What this task involves:
Lines from the one containing "Click the 6:44" through the end of the data below are to be transcribed exactly; leave out all others.

Dataset entries
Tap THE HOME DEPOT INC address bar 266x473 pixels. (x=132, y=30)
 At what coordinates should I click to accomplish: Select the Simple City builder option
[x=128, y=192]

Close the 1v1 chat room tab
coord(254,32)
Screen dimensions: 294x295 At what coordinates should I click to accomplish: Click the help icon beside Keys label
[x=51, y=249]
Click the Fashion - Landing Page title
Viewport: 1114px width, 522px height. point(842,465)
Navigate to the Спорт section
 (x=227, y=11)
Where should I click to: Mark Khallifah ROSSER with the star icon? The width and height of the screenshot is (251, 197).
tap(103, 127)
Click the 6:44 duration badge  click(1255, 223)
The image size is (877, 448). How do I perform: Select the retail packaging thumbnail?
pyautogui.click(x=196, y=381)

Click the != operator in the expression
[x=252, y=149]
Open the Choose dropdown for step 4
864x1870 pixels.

Expected output:
Click the 6:44 duration badge  click(1255, 223)
The image size is (877, 448). How do I perform: Select the retail packaging thumbnail?
pyautogui.click(x=196, y=381)

Click the != operator in the expression
[x=252, y=149]
Open the Choose dropdown for step 4
864x1870 pixels.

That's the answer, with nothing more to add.